During an assessment, we calculate a number of values, the most important being the Risk Adjusted Annualized Excess Return (RAAER) and Standardized Score.

RAAER is the annualised return of a market position corresponding to the prediction, relative to the average return expected by the market model (which is currently an estimate of the risk free rate for all topics) and scaled according to the topic variance. Maintaining a given level of excess return over a longer time is more impressive (less likely to happen by chance alone) than the same annualized return over a shorter time, so for short term or partially assessed predictions, some very large RAAERs will occur by chance.

The standardised score is effectively the RAAER adjusted to account for this time effect, and is designed so that a random collection of prediction scores will have a standard deviation 1 and mean 0.

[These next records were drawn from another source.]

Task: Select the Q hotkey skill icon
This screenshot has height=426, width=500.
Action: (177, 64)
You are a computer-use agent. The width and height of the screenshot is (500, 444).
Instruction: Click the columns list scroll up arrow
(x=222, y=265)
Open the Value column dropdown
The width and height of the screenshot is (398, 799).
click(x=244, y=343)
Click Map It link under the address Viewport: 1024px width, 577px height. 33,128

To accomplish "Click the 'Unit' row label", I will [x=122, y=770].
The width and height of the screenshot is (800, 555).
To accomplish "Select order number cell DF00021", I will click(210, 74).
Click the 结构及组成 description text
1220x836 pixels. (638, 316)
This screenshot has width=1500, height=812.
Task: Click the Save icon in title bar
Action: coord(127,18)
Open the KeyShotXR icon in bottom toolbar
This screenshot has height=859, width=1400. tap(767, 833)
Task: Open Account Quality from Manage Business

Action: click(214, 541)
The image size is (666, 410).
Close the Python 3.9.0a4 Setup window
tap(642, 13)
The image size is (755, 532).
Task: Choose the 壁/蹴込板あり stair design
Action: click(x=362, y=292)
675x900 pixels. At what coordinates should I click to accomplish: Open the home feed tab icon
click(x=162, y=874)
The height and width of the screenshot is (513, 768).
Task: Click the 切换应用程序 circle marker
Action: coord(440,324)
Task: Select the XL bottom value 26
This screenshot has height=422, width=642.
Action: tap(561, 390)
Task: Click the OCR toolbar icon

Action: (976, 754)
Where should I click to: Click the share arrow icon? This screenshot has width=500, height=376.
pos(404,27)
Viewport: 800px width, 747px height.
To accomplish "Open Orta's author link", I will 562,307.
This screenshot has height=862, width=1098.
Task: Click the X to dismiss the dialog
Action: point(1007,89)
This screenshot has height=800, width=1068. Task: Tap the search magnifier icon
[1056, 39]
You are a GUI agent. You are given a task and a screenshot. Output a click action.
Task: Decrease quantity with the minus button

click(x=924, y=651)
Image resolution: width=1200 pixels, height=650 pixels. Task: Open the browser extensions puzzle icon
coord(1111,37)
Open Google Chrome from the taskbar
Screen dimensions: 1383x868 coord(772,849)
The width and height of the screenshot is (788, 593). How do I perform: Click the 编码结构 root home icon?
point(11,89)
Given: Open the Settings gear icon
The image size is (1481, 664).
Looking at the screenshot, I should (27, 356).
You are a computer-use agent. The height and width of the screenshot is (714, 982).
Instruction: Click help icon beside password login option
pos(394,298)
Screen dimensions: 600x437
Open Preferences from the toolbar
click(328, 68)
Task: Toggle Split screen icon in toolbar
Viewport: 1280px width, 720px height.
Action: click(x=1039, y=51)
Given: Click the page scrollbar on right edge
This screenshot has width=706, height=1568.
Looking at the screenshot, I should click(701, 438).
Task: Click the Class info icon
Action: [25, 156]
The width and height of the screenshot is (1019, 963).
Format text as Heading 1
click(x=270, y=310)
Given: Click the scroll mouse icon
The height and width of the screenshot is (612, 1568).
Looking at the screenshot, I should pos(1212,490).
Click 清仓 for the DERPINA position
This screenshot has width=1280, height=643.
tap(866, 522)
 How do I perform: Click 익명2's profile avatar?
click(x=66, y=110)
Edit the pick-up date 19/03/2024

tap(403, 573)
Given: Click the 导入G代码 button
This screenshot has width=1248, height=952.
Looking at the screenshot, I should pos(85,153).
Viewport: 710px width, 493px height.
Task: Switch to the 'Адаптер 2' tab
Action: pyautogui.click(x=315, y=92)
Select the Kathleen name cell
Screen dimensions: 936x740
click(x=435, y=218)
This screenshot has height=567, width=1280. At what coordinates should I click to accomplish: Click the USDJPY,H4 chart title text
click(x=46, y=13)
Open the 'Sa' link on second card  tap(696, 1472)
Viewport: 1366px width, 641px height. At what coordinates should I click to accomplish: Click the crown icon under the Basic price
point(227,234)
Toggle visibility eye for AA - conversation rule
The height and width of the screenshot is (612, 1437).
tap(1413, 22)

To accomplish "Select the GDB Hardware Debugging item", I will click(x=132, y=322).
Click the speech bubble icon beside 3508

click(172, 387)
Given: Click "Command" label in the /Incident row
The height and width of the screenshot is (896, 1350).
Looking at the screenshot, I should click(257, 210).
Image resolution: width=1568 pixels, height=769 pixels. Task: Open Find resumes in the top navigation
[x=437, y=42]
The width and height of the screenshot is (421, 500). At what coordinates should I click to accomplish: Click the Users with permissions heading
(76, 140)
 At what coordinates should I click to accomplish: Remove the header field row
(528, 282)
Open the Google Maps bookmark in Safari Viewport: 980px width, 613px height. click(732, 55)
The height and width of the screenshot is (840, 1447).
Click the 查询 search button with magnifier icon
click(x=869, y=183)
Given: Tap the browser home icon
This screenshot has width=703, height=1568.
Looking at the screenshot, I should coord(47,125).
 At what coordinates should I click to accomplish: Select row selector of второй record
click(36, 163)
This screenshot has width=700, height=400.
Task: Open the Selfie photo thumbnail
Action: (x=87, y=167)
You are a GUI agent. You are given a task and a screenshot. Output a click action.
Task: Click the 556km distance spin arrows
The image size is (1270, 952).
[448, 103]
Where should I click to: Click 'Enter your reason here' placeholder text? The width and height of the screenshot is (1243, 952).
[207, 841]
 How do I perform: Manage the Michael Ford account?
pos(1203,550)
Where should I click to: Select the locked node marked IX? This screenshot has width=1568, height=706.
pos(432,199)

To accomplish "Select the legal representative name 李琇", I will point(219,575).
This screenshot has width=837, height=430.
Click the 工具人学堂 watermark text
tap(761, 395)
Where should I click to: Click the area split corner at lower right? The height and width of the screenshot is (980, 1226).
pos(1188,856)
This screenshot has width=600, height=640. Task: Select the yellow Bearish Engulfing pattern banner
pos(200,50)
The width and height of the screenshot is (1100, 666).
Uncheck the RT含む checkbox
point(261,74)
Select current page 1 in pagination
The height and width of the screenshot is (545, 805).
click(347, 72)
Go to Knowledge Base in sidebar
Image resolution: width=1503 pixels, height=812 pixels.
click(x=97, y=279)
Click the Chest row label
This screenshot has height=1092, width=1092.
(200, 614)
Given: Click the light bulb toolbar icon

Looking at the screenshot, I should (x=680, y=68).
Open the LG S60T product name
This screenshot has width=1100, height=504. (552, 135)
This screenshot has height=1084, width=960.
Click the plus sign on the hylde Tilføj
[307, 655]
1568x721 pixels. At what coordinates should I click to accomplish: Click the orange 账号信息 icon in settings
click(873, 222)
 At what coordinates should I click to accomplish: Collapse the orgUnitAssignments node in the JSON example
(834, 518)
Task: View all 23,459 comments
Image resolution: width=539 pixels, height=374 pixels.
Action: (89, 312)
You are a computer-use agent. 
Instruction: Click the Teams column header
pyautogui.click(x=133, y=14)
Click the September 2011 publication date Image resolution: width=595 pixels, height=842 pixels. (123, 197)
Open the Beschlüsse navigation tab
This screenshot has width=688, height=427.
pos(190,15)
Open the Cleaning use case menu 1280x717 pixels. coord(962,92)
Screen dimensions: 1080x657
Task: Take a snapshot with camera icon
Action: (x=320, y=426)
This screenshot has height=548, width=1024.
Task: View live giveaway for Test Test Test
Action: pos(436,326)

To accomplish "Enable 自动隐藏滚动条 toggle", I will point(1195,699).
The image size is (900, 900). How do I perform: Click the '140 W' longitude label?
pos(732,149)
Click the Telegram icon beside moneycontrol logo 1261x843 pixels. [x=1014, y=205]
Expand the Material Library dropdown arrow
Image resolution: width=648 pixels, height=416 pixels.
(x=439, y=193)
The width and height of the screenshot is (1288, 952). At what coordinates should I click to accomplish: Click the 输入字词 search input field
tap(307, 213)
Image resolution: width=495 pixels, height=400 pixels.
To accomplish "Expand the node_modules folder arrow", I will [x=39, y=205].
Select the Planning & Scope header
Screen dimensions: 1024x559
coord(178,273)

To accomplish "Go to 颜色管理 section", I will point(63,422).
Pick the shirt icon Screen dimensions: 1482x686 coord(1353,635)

RAAER is the best estimate of the underlying under- or out-performance due to skill of the source, while the standard score is a measure of the statistical significance of the result. Note that the distribution of standardized scores is not normal - the heavy-tailed distribution of market returns (on all time scales) frequently results in some relatively large standardized scores.

Some topics have a benchmark index defined (for example, the benchmark currently associated with all US stocks is the S&P 500 Total Return). For predictions where this is the case, we assess the prediction both with and without the benchmark index set as the comparison topic.

To assess comparison predictions we replace the primary topic by a composite formed by subtracting a multiple of the comparison topic returns from the primary topic returns. For benchmarking, this multiple is calculated using historical variance and correlation and chosen so that the composite is theoretically uncorrelated to the comparison topic. Thus benchmarked assessments represent the return with exposure to the broader market removed as far as possible.

Source Assessments

We produce a number of assessments for each person (or other source) based on various subsets of their assessed predictions. The most comprehensive of these (referred to as "Mixed") is derived from the set of all benchmarked prediction assessments, where available, and absolute prediction assessments where not. Other assessments include "Benchmarked" (the set of all benchmarked assessments only), "Absolute" (the set of all absolute assessments only), "Market" (the set of assessments of predictions about broad based US market indices) and "< 1yr" (the set of assessments of predictions that have a representative timeframe less than one year).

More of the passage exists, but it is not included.